Hegley reflects on the London Underground with its “gaps, the maps”, “the billiard ball-bottomed straps” he’s held onto, the age of the Underground and the staff “who get me round”.
Spoonerisms of 35 Tube stations offer a fun way to brighten a journey in Spooner goes Under by Brian O’Connor. Passengers can try to work out the various names of stations such as Paint Saul’s, Gradbroke Love or Stamp Head as they travel across London.
People can hear the whole of John Hegley’s Thankyou London Underground poem at a London Transport Museum evening event on 5 November. The evening also features archive Underground film clips and extracts and a screening of the iconic 1936 Southern Railway film ‘The Way to the Sea.’
Another celebration of London Underground that travellers can read on trains is from Summoned by Bells by John Betjeman which tells of two boys who spend their days visiting all the stations on the Tube system.
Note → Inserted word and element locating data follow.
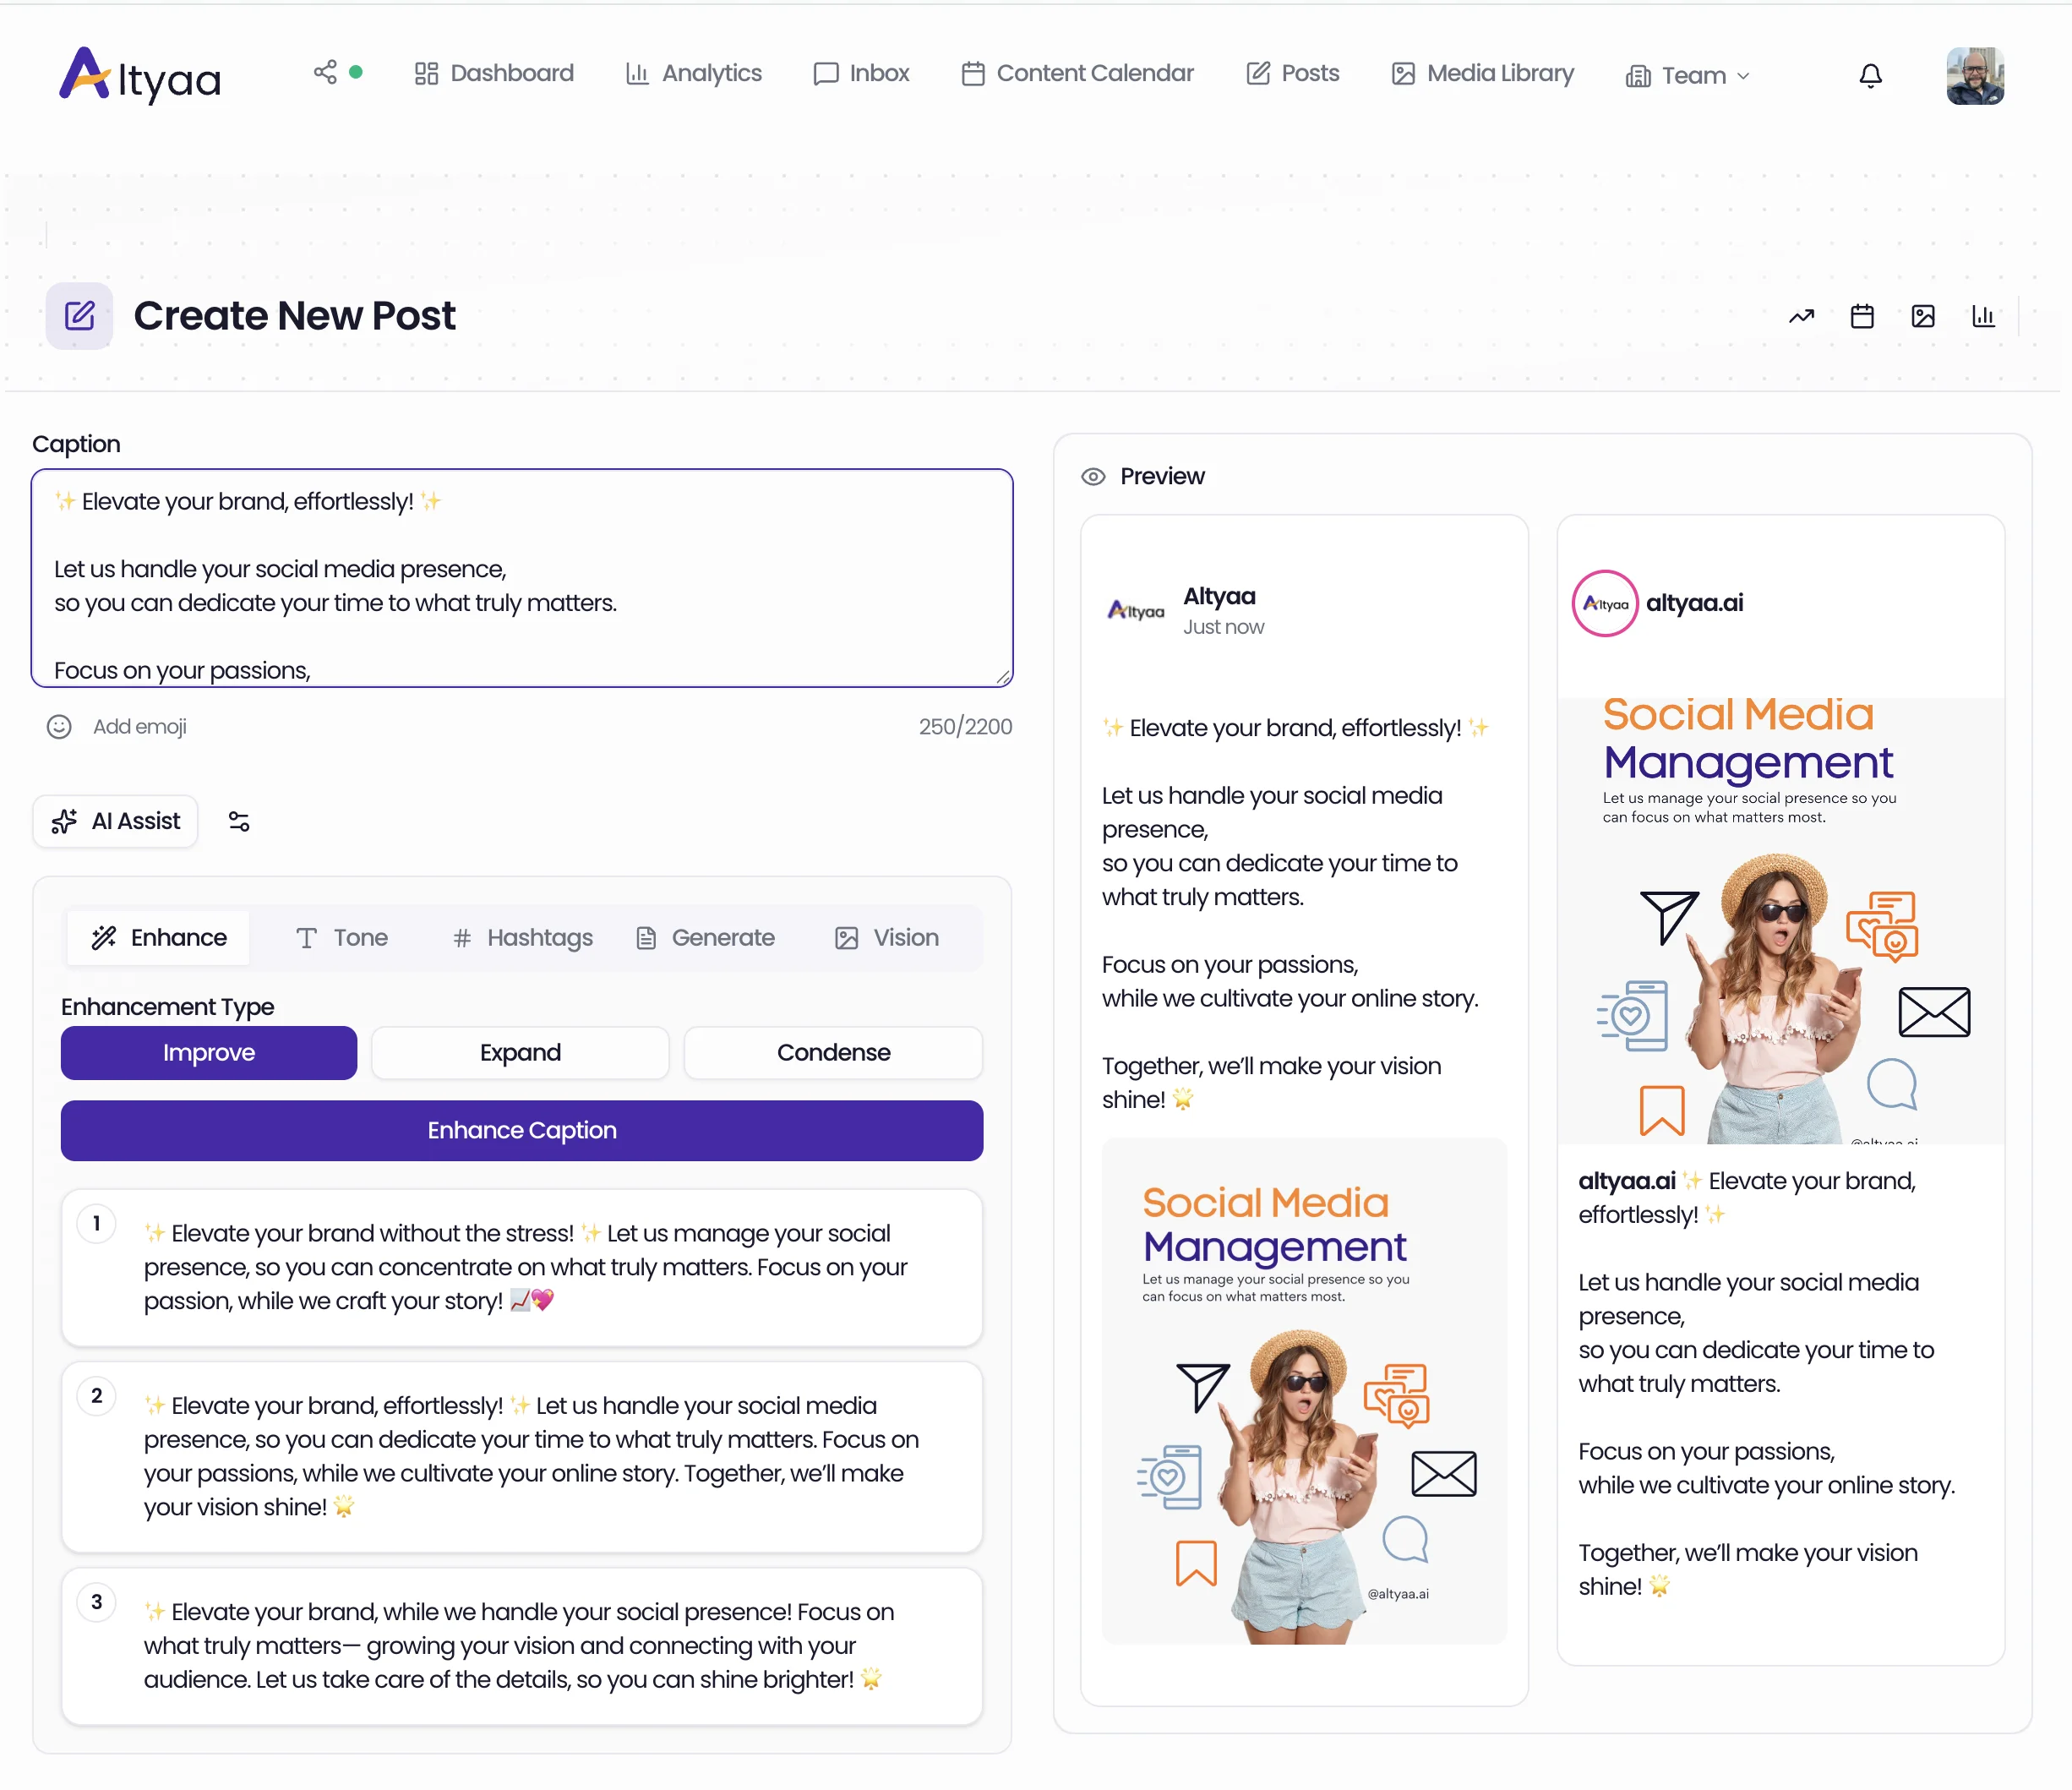Click the AI Assist button
Screen dimensions: 2072x1790
tap(114, 821)
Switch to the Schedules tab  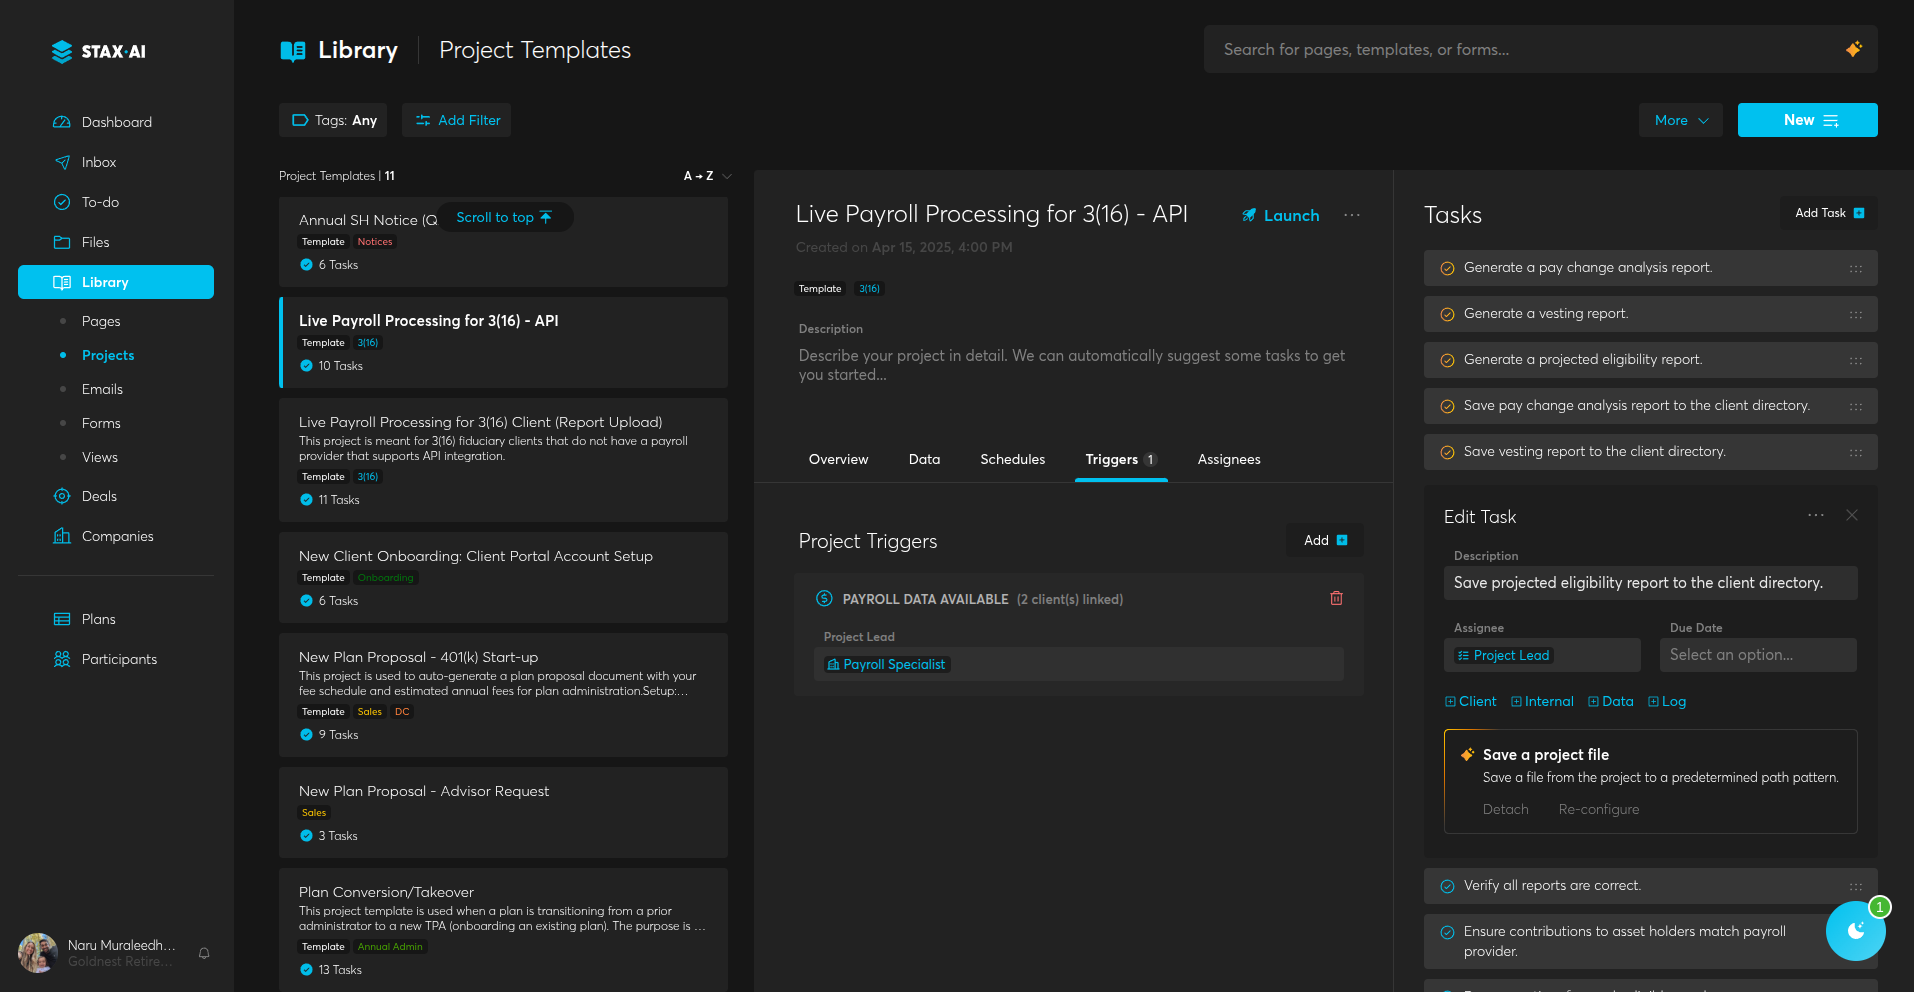(1012, 459)
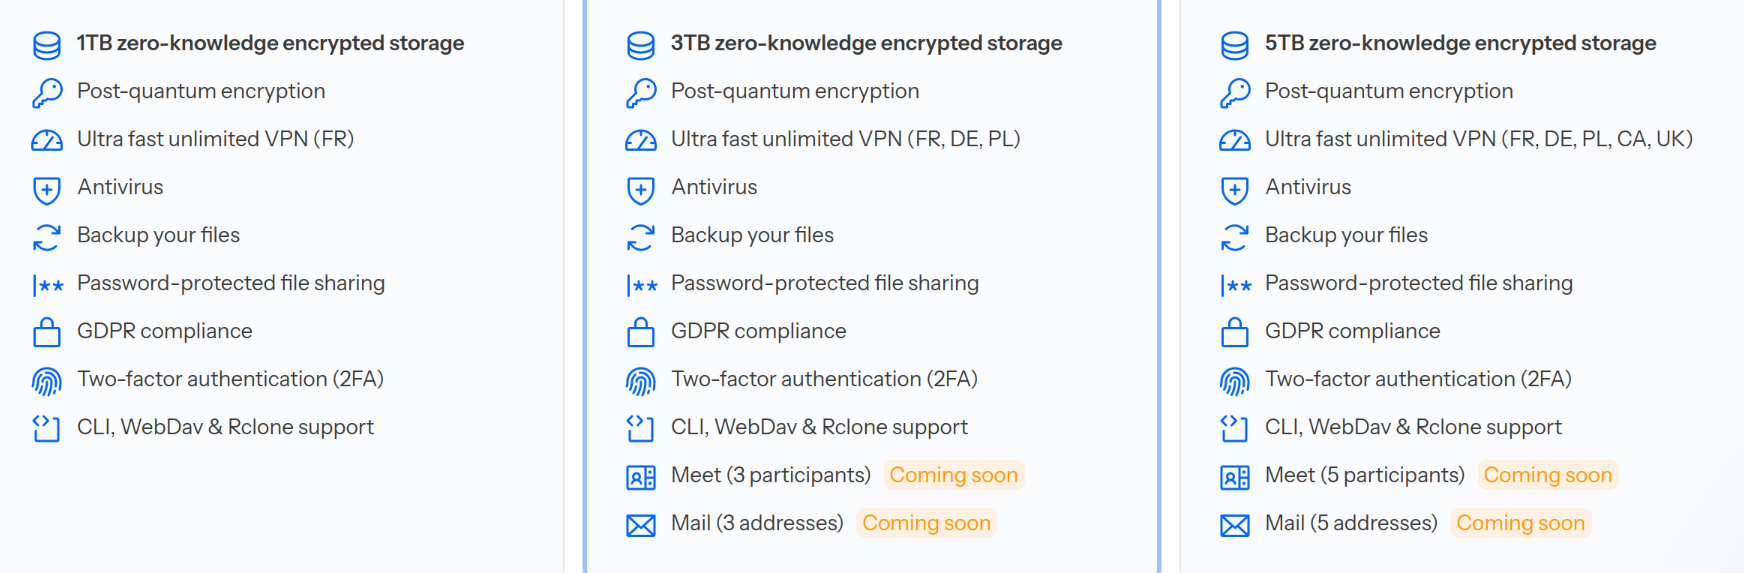Click Ultra fast unlimited VPN (FR) text
The image size is (1744, 573).
click(216, 139)
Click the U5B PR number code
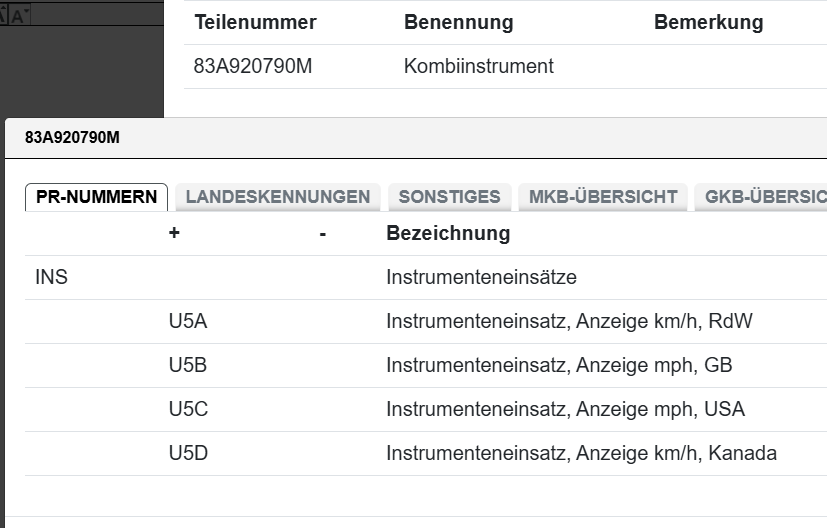Screen dimensions: 827x528 188,366
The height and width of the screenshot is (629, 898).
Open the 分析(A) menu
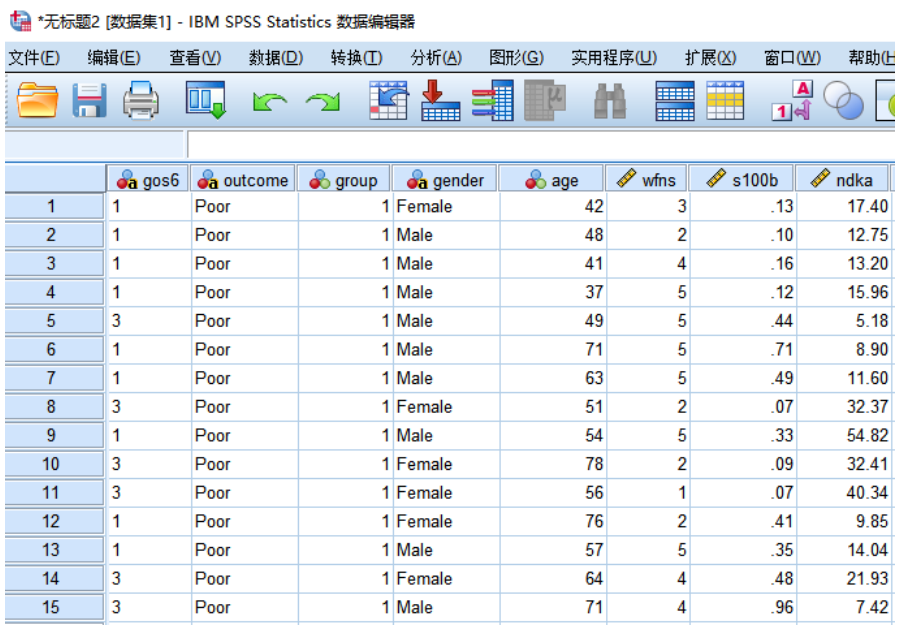(x=436, y=58)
Two staff choices of poems from earlier displays in the year also on show are Like a Beacon by British-Caribbean poet Grace Nichols and Wordsworth’s famous sonnet On Westminster Bridge. On the Thames, a new poem by Londoner Karen McCarthy Woolf, with a drawing by David Gentleman, who created the platform mural at Charing Cross Tube station, offers a contemporary version of the scene Wordsworth described 200 years ago.
Passengers can pick up free, highly-collectable booklets in ticket halls from today which include this latest collection of Poems on the Underground and all the other London poems that have appeared on the Tube network during this special anniversary year. The cover has a lovely illustration called ‘The Underground’ by the late Hugh Casson.
Mike Brown MVO, Managing Director for London Underground, said: “I am sure our customers will enjoy this latest collection of poems by various poets to mark our 150th anniversary year.
“I am delighted that John Hegley, one of the country’s best-known poets, has written a poem which has been inspired by our evolving Tube system and will be performing the full version of the poem at a London Transport Museum event.
“It is wonderful to see that Poems on the Underground – like the Tube itself – has become firmly established as part of London’s rich cultural life.”
Judith Chernaik, Writer and Founder of Poems on the Underground, said: “I look forward to hearing what passengers think of the poems we’ve chosen for the 150th birthday of the Tube.”